_Page text_
»»

Metabolite detection and analysis
For each material, stalk samples were taken at 1 cm above the third stalk node, and were stored at −80°C. Three replicates of each material, with each replicate consisting of three mixed samples, were collected on 15DAS_21TZ (15 days after silking in 2021 at Tongzhou base). The extraction, detection and analysis methods of metabolites were as follows.
Extraction process of metabolite. 50 mg of the sample powder was added to 1000 μL of the extraction solution containing the internal standard (volume ratio of methanol to acetonitrile to water as 2:2:1, internal standard concentration as 2 mg/L), and vortexed for 30 s. The samples were grinded for 10 min, and then used for ultrasonic extraction for 10 min at low temperature. Next, the samples were kept in −20°C for 1 h. The supernatant was dried in a vacuum concentrator after centrifugation at 4°C for 15 min (12000 rpm). The extraction solution (volume ratio of acetonitrile to water as 1:1) was added to the dried substance to reconstitute. The solution was vortexed again for 30 s, and then used for ultrasonic extraction for 10 min at low temperature. The mixture was centrifuged at 12000 rpm for 15 min at low temperature, and the supernatant liquid was transferred into the injection vial.
Detection of metabolites. Liquid chromatography–tandem mass spectrometry (LC-MS/MS) system used for metabolites detection consisted of a Waters Acquity I-Class PLUS UHPLC coupled with a Waters Xevo G2-XS QTof high-resolution mass spectrometer (Song et al., 2016). The column used in this system is an Acquity UPLC HSS T3 column (100mm × 2.1 mm, 1.8 mm, Waters, Milford, MA, United States), with the injection volume of 1 μL. The mobile phases A consisted of 0.1% formic acid aqueous solution. The mobile phase B consisted of 0.1% formic acid acetonitrile. The gradient parameters were based on Song et al., 2016. The Waters Xevo G2-XS QTof high-resolution mass spectrometer can perform primary and secondary mass spectrometry data acquisition in MSE mode under the control of the acquisition software (MassLynx V4.2, Waters). Dual-channel data acquisition can be performed simultaneously for both low collision energy and high collision energy in each data acquisition cycle. The low collision energy was 2 V, and the high collision energy was 10∼40 V. The scanning frequency was 0.2 s for a mass spectrum. ESI ion source parameters were set as follows: capillary voltage as 2000 V (positive ion mode) or −1500 V (negative ion mode); cone voltage as 30 V; ion source temperature as 150°C; desolvation gas temperature as 500°C; backflush gas flow rate as 50 L/h; flow rate of desolventizing gas as 800 L/h.

««

_What to produce_
What ion source temperature does the metabolite detection text report?

_Records supplied_

»»

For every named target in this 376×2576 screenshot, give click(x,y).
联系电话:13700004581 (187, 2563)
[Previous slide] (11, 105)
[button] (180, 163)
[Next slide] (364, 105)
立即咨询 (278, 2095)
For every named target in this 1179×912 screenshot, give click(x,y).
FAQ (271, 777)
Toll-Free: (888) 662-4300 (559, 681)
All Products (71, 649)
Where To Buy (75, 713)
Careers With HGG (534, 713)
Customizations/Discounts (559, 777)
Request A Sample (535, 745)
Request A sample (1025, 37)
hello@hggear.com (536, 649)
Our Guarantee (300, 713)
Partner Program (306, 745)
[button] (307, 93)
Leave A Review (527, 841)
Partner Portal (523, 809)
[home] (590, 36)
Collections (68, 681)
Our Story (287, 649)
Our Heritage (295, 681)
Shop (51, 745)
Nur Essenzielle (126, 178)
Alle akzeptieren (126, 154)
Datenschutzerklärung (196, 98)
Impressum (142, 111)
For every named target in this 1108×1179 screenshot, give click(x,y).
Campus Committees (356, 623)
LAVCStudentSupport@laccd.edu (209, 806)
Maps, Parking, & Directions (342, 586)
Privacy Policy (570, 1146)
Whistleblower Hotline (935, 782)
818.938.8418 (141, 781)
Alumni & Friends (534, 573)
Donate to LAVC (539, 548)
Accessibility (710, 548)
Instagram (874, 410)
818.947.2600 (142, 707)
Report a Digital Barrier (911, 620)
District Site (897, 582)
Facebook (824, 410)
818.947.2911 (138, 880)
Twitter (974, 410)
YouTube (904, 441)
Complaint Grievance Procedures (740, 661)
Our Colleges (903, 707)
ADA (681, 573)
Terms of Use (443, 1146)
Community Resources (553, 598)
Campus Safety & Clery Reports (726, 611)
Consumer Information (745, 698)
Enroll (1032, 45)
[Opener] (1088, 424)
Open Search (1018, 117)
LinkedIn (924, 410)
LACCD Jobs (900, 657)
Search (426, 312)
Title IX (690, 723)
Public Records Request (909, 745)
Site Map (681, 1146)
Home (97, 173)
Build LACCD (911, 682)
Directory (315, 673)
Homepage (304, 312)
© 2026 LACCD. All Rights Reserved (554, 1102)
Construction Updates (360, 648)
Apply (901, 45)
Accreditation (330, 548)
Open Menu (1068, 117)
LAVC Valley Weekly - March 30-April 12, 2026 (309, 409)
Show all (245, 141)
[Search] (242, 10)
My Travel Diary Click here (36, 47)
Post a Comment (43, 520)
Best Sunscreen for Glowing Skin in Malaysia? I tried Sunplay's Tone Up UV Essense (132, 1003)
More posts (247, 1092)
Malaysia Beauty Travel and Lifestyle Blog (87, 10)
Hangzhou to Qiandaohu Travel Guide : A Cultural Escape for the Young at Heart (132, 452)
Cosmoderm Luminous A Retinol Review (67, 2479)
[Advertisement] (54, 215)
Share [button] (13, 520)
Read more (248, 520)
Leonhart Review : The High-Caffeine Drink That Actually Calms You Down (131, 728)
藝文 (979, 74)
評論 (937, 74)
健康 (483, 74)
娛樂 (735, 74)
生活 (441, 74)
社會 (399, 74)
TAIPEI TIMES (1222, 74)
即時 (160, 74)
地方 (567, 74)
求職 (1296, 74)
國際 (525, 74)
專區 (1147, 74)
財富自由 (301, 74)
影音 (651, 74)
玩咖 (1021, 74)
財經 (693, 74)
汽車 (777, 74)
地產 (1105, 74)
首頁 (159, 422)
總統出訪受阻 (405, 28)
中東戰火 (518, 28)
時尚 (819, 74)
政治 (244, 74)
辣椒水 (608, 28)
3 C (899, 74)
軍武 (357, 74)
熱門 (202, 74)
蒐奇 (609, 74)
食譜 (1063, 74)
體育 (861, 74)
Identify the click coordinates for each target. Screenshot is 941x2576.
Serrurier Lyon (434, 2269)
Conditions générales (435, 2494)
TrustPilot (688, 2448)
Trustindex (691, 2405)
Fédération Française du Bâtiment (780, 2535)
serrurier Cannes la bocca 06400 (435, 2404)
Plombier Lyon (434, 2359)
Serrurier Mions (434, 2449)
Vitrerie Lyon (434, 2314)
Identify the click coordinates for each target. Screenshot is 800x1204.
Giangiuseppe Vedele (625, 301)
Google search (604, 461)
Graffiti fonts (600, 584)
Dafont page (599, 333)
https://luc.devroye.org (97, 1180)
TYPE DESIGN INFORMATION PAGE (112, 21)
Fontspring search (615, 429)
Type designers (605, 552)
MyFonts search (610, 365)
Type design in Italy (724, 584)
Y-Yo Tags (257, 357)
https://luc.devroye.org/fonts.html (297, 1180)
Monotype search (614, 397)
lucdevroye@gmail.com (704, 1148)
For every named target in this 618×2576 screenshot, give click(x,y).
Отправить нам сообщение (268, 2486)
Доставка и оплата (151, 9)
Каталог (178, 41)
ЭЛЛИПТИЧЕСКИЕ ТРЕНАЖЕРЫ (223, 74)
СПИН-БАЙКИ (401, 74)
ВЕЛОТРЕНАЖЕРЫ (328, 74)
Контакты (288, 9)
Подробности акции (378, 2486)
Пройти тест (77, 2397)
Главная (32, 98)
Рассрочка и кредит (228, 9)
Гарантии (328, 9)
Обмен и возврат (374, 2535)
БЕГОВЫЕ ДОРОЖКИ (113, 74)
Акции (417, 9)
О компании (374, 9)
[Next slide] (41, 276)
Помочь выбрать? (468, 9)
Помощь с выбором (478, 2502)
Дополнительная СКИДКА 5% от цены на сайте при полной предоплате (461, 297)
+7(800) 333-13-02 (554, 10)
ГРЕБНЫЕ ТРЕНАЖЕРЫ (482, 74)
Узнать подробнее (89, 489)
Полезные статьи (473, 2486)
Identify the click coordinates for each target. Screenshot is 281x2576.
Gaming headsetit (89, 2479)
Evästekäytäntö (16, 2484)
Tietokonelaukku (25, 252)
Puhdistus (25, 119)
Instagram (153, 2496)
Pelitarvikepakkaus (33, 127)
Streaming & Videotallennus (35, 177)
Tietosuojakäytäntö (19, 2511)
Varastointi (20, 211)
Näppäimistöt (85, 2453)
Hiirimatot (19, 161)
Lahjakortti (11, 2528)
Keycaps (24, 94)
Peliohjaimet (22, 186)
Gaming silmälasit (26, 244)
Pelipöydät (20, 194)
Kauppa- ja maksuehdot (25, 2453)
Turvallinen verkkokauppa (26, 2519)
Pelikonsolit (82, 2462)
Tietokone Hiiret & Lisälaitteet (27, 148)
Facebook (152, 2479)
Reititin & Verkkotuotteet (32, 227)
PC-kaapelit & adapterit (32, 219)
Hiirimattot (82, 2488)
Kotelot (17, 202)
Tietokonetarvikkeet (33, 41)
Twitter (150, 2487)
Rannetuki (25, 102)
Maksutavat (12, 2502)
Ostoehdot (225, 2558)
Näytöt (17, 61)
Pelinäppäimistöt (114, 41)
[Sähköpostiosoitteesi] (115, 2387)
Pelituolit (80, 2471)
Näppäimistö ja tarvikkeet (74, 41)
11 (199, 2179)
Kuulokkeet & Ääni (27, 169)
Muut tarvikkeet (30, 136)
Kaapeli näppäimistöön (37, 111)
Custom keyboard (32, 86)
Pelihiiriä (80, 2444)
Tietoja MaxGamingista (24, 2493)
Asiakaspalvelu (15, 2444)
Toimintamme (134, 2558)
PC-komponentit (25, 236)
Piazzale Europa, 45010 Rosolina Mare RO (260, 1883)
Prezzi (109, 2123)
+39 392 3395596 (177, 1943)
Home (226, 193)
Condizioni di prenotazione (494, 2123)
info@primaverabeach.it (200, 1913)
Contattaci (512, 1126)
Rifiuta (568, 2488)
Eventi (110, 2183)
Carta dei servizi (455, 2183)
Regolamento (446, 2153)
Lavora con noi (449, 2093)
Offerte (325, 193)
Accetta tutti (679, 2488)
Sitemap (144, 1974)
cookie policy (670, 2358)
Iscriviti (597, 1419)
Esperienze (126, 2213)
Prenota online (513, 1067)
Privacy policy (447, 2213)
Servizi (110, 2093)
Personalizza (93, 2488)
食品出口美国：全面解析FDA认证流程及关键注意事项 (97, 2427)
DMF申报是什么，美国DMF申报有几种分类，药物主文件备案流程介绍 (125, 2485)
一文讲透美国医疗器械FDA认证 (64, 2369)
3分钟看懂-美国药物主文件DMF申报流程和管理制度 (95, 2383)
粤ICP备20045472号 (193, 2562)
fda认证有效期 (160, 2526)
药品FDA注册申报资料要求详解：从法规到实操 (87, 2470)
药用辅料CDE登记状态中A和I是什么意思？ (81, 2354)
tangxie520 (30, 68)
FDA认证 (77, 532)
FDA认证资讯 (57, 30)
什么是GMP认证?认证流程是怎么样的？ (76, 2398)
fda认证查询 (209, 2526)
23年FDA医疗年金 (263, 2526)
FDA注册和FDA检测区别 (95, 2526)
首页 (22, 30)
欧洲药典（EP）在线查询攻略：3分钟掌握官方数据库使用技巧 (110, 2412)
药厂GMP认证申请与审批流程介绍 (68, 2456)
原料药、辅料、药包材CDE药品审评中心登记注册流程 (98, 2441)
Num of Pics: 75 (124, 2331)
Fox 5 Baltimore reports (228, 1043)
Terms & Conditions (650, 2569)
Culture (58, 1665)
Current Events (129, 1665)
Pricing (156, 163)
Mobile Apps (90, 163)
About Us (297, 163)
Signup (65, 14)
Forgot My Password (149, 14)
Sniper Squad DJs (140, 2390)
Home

««

_Written reply_
150°C